Temps de travail : mettre fin aux dérogations
Selon elle, les collectivités doivent notamment mieux "freiner la croissance des effectifs", en ayant davantage recours à une gestion prévisionnelle de ces derniers et en ne remplaçant pas tous les départs en retraite. L'augmentation du nombre de ces départs dans la fonction publique territoriale, au cours des prochaines années, tombe d'ailleurs à pic. Les juges évaluent que "le non-remplacement des départs, modulé en fonction de la taille des collectivités, allant jusqu'à 50% dans les plus grandes, est susceptible de réduire la masse salariale des collectivités territoriales et de leurs groupements d'environ 350 millions d'euros par an".
La durée du temps de travail est un autre levier très important. Dans un échantillon de 103 collectivités contrôlées par la Cour, elle s'élève en moyenne à 1.562 heures, alors que la durée légale est de 1.607 heures. Certes, un certain nombre de collectivités ont récemment décidé d'appliquer la durée légale. Mais la Cour ne juge pas cela suffisant. Elle voudrait voir se généraliser ces décisions, quitte à les rendre obligatoires. Elle prône donc "la suppression des jours de congés non réglementaires" et l'abrogation de la disposition législative autorisant les collectivités territoriales à conserver un temps de travail inférieur à la durée réglementaire. Pour dissuader les collectivités les plus récalcitrantes, un "mécanisme de modulation des concours financiers aux collectivités locales" qui ne respectent pas la durée légale serait mis en place. Une économie de 1,2 milliard d'euros au minimum pourrait résulter du respect par toutes les collectivités de la norme en matière de temps de travail, selon la Cour. Celle-ci avance ces pistes au moment où le ministère de la Fonction publique discute avec les représentants des employeurs et des agents de la fonction publique d'ajustements concernant le temps de travail, à la suite du rapport remis par Philippe Laurent, président du Conseil supérieur de la fonction publique territoriale (CSFPT).
Mieux prévoir les effets des avancements
Dans le domaine de la gestion des ressources humaines, la Cour conseille encore aux collectivités de mieux prendre en compte l'impact des mesures d'avancement et de promotion des agents. Sur le plan national cette fois, elle estime que le suivi de l'emploi territorial, aujourd'hui relevant d'institutions multiples, n'est pas satisfaisant.
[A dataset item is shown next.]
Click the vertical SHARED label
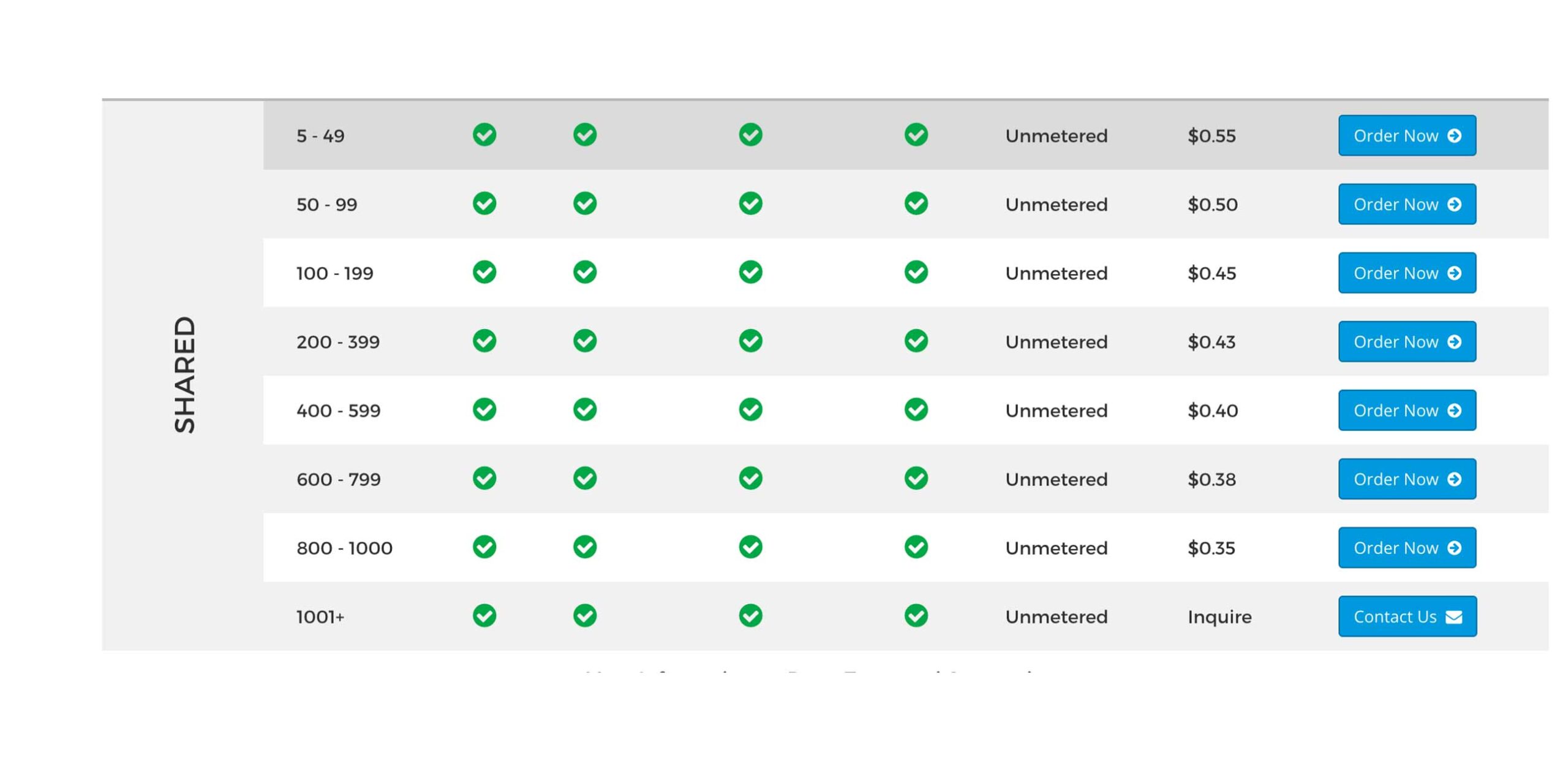This screenshot has height=766, width=1568. [x=184, y=374]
Les juges appellent donc à la désignation d'une "instance unique" chargée de "centraliser" et "analyser" les informations sur la gestion de la fonction publique territoriale.
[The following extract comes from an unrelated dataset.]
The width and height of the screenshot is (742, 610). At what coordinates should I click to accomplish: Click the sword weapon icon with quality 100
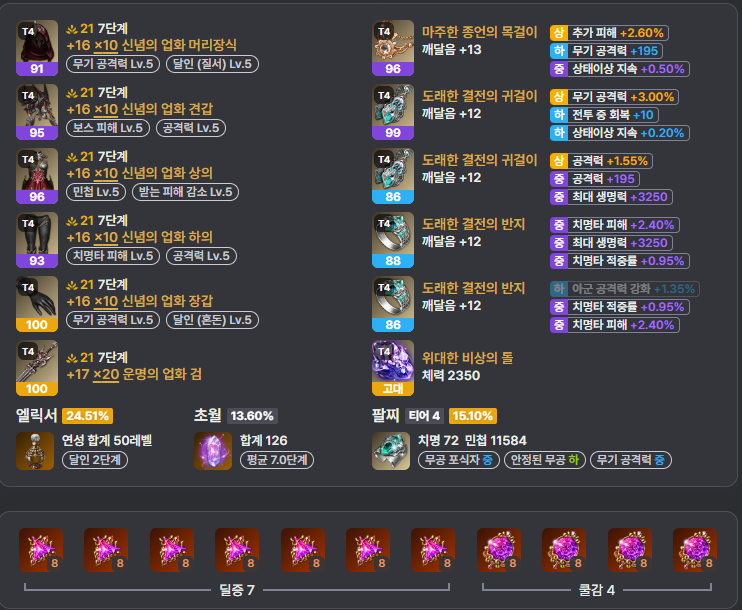point(37,368)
Au contraire de la gestion des ressources humaines, la fiscalité locale fournit "des marges de manœuvre limitées". "Il importe" qu'elle permette aux collectivités locales, "à prélèvements constants, de répondre de manière plus efficace aux besoins de pilotage de leur équilibre budgétaire", souligne la Cour. Pointant "l'obsolescence" des valeurs locatives utilisées pour le calcul des impôts locaux, elle appelle à une révision, "sans nouveaux délais", de la révision engagée en 2010.
Faire la transparence sur les exonérations de fiscalité locale
La Cour critique par ailleurs, "la relative opacité qui entoure la compensation de plus en plus partielle des exonérations fiscales". Elle préconise donc plus de transparence et appelle à s'interroger sur le maintien de ces exonérations au regard de la mesure de leur efficacité et de leur coût pour l'Etat et les collectivités locales. Autre difficulté soulevée par la Cour en matière fiscale : l'imprévisibilité des recettes de cotisation sur la valeur ajoutée des entreprises (CVAE), une manne de 17 milliards d'euros que se partagent toutes les catégories de collectivités et les groupements intercommunaux. Solution préconisée par la Cour : mieux analyser les variations constatées et en rendre compte dans un rapport.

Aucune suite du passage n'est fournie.